Google describes Google Cloud (GC), quite literally, as “basically AWS”. Much like Amazon Web Services, it hosts servers, virtual machines, and database instances that customers can lease. The main difference between GC and AWS is the pricing model: AWS is month-by-month, and the system resources available are broken into tiers; GC is “pay-as-you-go” in every regard, down to the minute, even enabling customers to stop paying the moment they close their account.
This pay structure is obviously a nice selling point. But, perhaps more importantly for those who utilize the Google Apps platform, the ability to integrate so neatly is a huge sell. Publishing web applications built using their toolset would be far easier.

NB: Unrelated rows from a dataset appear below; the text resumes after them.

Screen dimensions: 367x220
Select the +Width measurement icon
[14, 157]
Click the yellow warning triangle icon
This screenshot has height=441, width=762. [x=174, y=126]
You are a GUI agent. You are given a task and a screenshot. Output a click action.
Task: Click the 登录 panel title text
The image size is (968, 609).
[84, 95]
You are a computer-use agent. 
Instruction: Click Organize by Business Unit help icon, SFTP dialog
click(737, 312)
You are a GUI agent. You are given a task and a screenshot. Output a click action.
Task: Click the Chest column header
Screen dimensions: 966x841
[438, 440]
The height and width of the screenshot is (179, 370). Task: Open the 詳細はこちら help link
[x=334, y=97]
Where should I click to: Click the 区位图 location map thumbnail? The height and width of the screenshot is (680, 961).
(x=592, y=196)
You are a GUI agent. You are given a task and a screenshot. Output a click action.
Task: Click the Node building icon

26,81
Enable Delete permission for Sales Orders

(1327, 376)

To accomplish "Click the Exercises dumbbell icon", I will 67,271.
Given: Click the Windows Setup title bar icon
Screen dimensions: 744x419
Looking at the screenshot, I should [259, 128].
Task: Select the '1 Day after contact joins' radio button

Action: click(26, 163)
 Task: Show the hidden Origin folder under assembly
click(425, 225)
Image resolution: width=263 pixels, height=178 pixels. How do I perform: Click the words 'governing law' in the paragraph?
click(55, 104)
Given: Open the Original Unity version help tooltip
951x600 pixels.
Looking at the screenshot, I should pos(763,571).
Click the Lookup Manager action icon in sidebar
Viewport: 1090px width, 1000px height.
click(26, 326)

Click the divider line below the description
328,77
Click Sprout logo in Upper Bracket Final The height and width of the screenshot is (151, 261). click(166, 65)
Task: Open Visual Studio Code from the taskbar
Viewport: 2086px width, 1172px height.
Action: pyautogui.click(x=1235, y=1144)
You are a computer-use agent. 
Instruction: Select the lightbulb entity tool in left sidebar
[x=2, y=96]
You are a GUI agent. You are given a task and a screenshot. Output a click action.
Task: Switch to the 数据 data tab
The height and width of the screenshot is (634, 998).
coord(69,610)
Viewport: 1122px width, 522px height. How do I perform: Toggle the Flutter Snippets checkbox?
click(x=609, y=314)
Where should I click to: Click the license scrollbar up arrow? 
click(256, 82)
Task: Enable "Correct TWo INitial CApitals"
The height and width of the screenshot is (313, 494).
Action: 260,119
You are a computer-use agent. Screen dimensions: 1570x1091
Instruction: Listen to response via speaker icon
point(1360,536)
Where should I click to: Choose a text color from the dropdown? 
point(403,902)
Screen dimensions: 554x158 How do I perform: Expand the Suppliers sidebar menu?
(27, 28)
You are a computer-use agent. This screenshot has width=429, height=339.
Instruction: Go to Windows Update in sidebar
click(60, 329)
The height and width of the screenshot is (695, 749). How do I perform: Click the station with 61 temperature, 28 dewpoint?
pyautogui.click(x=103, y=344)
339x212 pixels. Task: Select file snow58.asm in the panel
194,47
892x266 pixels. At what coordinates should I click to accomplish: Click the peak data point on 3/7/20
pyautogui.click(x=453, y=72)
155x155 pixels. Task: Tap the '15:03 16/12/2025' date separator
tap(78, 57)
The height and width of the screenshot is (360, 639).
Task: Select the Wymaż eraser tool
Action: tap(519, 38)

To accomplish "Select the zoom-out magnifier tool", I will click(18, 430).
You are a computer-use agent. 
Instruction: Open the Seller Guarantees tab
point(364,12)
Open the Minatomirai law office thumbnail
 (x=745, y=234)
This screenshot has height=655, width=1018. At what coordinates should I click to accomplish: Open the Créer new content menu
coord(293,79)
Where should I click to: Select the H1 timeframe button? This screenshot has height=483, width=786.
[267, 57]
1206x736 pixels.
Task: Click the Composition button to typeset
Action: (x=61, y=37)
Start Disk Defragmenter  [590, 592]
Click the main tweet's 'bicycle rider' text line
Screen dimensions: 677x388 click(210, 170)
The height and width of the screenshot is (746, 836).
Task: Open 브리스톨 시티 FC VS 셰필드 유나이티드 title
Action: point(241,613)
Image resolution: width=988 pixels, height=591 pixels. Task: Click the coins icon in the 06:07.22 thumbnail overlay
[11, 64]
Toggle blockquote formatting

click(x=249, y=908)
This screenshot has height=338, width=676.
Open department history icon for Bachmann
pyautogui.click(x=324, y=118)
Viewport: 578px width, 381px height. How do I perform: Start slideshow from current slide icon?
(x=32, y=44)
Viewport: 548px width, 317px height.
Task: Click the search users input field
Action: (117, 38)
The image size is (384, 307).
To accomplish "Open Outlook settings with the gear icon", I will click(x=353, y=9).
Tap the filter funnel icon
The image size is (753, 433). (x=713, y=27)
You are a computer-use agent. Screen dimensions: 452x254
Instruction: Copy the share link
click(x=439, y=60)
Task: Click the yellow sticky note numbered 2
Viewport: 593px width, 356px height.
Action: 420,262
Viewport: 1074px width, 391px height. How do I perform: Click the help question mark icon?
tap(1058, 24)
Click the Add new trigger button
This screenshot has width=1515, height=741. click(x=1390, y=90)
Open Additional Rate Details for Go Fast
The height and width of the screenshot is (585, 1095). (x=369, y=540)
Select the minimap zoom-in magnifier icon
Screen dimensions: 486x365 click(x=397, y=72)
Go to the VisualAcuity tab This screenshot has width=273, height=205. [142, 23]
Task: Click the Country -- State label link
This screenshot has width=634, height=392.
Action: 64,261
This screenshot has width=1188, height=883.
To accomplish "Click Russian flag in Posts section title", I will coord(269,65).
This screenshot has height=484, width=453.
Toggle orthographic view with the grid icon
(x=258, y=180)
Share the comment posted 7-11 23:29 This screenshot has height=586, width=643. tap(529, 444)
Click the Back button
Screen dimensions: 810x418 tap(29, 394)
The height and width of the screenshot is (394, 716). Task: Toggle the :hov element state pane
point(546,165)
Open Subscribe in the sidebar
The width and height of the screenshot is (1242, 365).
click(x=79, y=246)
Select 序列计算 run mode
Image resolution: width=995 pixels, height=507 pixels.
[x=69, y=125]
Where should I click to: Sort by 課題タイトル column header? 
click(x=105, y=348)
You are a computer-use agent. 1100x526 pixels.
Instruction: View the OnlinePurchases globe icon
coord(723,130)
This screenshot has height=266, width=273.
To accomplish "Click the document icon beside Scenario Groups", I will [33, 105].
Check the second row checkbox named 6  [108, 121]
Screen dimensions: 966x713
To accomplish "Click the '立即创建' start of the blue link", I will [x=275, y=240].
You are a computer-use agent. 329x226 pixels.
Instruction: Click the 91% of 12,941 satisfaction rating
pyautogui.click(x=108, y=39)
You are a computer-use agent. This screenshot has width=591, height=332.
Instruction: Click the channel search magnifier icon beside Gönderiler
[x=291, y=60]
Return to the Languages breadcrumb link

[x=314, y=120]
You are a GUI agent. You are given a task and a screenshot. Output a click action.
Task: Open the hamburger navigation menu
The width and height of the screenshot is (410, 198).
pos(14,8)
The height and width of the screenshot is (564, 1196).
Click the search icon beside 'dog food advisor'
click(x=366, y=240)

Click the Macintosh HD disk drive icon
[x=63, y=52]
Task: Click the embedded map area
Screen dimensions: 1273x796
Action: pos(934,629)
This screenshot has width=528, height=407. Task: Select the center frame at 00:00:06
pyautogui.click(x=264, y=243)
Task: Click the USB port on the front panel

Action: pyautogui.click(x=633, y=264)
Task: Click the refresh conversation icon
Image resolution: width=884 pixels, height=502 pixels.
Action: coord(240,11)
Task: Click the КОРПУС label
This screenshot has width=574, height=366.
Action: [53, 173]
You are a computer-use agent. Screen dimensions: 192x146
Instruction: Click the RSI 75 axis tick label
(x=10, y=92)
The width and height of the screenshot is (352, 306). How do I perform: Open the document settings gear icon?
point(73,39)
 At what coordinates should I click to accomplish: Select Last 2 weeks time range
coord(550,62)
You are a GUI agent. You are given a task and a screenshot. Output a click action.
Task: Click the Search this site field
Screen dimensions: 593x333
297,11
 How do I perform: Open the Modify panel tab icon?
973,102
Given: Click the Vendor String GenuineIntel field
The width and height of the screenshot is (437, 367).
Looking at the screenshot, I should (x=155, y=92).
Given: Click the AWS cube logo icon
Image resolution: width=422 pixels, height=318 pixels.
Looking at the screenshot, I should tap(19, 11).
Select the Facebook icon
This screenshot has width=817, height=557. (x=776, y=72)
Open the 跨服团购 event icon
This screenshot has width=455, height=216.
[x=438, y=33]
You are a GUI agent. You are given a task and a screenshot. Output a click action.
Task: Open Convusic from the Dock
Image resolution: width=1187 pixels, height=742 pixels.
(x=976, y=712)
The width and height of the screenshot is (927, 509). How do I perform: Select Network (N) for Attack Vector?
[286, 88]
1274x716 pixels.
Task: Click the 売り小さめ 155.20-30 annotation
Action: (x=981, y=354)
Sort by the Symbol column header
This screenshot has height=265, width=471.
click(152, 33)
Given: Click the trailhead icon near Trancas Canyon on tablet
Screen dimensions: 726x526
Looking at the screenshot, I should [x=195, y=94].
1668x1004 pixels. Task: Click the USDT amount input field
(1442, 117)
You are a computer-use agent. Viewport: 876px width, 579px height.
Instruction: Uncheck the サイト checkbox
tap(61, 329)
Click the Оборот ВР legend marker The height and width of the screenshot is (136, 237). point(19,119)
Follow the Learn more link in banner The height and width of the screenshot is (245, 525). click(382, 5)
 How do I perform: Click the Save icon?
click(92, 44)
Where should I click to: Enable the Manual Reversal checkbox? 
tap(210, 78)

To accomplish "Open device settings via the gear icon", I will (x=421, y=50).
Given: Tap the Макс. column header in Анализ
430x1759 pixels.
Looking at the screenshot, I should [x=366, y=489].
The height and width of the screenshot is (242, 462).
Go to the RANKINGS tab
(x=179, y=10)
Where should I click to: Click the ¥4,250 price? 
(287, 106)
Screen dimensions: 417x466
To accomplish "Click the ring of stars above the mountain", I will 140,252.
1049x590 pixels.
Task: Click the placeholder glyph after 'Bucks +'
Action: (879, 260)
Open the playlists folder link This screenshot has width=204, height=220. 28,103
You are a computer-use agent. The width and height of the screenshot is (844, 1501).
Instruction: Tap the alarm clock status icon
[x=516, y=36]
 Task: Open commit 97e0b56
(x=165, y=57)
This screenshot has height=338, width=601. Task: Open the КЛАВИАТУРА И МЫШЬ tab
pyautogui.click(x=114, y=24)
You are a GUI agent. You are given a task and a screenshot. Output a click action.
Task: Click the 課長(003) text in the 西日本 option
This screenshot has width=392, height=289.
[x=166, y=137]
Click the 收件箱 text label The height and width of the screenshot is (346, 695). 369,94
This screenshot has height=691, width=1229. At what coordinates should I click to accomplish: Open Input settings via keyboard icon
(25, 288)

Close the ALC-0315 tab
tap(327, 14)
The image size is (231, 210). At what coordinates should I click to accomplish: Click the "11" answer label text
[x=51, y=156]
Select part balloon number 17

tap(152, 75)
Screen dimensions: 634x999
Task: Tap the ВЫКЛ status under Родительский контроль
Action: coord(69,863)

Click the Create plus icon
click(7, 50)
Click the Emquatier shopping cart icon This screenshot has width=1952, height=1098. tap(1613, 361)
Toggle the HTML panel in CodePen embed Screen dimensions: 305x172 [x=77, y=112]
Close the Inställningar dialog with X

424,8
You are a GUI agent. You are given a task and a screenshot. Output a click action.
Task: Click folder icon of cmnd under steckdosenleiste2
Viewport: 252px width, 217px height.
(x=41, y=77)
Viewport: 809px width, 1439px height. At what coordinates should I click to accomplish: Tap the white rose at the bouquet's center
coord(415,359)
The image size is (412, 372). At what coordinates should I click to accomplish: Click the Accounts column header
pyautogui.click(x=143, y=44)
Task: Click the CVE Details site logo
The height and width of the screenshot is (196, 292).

While the Google rep couldn’t commit to saying their service was, objectively speaking, more reliable, after the rash of AWS outages the past couple years, we suspect that has been the case. Yet, while GC is a popular choice among developers, it’s less popular in a production environment. GC supports multiple versions of Linux, but unlike AWS it does not house a proprietary version of Linux.
Amazon Web Services is still the gold standard, and whereas Google Cloud is largely focused on building Google App Engine applications, AWS offers a much larger suite of services. But it’s definitely worth at least doing some comparison shopping! Also: Google Cloud is similar to Microsoft Azure, so it would be wise to compare all three options.